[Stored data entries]
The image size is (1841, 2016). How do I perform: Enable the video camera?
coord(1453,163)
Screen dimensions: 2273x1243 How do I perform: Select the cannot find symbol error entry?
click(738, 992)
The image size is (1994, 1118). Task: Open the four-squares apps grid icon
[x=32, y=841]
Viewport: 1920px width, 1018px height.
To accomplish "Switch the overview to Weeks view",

**Exercise instructions**
The full set of records must be transcribed character for character.

**Answer to this problem**
The image size is (1841, 2016). How do I perform: Enable the video camera?
coord(1453,163)
Screen dimensions: 2273x1243 How do I perform: Select the cannot find symbol error entry?
click(738, 992)
The image size is (1994, 1118). Task: Open the four-squares apps grid icon
[x=32, y=841]
Viewport: 1920px width, 1018px height.
To accomplish "Switch the overview to Weeks view",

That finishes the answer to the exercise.